AMENDMENT TO CELERA GENOMICS/APPLIED BIOSYSTEMS MARKETING AND DISTRIBUTION AGREEMENT AS OF FEBRUARY 4, 2005
Exhibit 10.1
AMENDMENT TO
CELERA GENOMICS/APPLIED BIOSYSTEMS
MARKETING
AND
DISTRIBUTION AGREEMENT
AS OF FEBRUARY 4, 2005
AMENDMENT TO
CELERA GENOMICS/APPLIED BIOSYSTEMS
MARKETING AND DISTRIBUTION AGREEMENT
AMENDMENT TO CELERA GENOMICS/APPLIED BIOSYSTEMS MARKETING AND DISTRIBUTION AGREEMENT (this Amendment), dated as of the 4th day of February, 2005, by and among Applera Corporation (Applera), the Applied Biosystems Group of Applera (ABI), and the Celera Genomics Group of Applera (CRA).
RECITALS
WHEREAS, the parties have entered into a Celera Genomics/Applied Biosystems Marketing and Distribution Agreement effective as of April 1, 2002, and amended and restated as of June 22, 2004 (the Agreement);
WHEREAS, because ABI and CRA are both Applera businesses, the Agreement was originally entered into on the basis that the Applera Corporation Board of Directors (the Board) would retain authority over the Agreement and monitor performance thereunder;
WHEREAS, the terms and conditions of the Agreement were established based upon, among other things, assumptions by all of the parties regarding ABIs development and commercialization of products covered by the Agreement;
WHEREAS, in light of the fact that ABIs experience with the development and/or commercialization of some products covered by the Agreement has varied from original assumptions, and to further the interests of the parties based on their original intents when they entered into the Agreement, the parties have proposed amending (i) the Agreement as set forth herein to extend the term of the Agreement by five years, and (ii) the royalty schedule as currently in effect pursuant to Section 4.1 of Annex A to the Agreement in light of such extended term (such royalty schedule, as amended, is generally described in Schedule I attached hereto); and
WHEREAS, the amendments set forth herein, and the above-mentioned revisions to the royalty schedule, have been approved by the Board pursuant to Sections 4.1, 9, and 10 of Annex A to the Agreement.

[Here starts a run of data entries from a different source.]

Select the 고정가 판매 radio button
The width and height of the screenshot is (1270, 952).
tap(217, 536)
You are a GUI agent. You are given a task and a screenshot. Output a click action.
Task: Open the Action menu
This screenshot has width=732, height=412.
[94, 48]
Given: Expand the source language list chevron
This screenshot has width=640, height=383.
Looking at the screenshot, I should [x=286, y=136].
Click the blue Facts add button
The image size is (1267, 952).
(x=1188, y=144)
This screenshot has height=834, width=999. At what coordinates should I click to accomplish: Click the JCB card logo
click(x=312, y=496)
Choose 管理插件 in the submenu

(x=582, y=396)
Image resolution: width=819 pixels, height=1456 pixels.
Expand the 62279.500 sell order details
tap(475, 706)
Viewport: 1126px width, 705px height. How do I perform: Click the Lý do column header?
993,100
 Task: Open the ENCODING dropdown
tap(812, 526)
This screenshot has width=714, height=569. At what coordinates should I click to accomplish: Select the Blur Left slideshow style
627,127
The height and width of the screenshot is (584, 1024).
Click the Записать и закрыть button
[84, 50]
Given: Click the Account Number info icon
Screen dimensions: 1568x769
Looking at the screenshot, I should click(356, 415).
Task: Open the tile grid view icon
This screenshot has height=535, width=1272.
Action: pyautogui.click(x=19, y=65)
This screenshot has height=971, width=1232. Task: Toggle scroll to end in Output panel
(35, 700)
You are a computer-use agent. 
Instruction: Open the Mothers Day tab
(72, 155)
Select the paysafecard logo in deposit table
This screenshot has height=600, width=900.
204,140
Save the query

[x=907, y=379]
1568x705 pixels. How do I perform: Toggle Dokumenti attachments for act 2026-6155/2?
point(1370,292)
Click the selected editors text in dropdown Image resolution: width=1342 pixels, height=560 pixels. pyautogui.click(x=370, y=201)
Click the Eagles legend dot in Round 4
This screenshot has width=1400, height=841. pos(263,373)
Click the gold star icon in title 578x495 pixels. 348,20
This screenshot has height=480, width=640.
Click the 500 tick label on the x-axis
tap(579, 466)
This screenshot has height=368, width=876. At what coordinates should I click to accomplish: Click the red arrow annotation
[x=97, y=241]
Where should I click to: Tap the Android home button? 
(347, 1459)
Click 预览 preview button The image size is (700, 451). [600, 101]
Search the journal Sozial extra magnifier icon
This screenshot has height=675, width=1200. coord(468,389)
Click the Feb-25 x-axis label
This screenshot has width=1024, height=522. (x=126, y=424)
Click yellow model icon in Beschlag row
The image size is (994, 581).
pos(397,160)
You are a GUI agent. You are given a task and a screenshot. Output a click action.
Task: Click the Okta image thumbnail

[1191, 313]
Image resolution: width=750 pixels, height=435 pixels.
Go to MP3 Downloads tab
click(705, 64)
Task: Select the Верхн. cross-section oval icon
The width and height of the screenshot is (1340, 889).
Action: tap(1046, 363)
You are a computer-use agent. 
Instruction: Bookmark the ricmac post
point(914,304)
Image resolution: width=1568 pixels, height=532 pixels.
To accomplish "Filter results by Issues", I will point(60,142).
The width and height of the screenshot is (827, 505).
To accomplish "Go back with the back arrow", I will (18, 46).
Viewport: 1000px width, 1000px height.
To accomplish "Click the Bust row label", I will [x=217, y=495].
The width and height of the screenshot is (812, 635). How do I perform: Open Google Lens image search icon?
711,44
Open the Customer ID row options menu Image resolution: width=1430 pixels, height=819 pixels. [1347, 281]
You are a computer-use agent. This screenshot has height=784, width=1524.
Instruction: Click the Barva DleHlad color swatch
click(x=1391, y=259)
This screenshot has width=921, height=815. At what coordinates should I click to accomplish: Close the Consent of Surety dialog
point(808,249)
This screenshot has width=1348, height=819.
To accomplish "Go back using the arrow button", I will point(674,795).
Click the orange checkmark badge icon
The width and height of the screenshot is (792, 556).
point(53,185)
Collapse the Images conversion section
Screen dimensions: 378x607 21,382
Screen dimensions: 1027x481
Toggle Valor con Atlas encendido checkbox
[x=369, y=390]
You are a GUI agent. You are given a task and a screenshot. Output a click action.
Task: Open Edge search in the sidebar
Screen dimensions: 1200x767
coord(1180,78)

NOW, THEREFORE, the parties hereto agree to the following amendments to Annex A to the Agreement:
1. Section 4.1(a) of Annex A is hereby amended and restated in its entirety to read as follows:
In exchange for marketing and distribution rights for Covered Products as described in Section 1 above, AB shall pay Celera a royalty quarterly through ABs 2017 fiscal year based on revenues from Related Products. The royalty shall be as heretofore approved by the Applera Board, subject to such amendments as the Applera Board shall from time to time approve. |
2. Section 7.1 of Annex A is hereby amended and restated in its entirety to read as follows:
Term. This Agreement shall become effective as of the Effective Date and shall terminate as of the close of business on June 30, 2017 (the Term), provided, however, that (a) any amounts payable by AB to Celera as of the termination date shall continue to be payable in accordance with the terms of this Agreement and (b) Section 7.2 below shall survive such termination. |
IN WITNESS WHEREOF, the parties agree to the foregoing as of the date first written above.
APPLERA CORPORATION | ||
By: | /s/ Tony L. White | |
Name: Tony L. White | ||
Title: Chairman, President and | ||
Chief Executive Officer | ||
APPLIED BIOSYSTEMS GROUP OF APPLERA CORPORATION | ||
By: | /s/ Catherine M. Burzik | |
Name: Catherine M. Burzik | ||
Title: President | ||
CELERA GENOMICS GROUP OF APPLERA CORPORATION | ||
By: | /s/ Kathy Ordoñez | |
Name: Kathy Ordoñez | ||
Title: President |
Schedule I to Amendment
Description of New Royalty Schedule
For fiscal years prior to and including fiscal year 2005, the royalty rate is progressive, up to a maximum of 5%, with the level of sales; and from and including fiscal year 2006 through the remaining term of the Agreement, the royalty rate is fixed at 4%.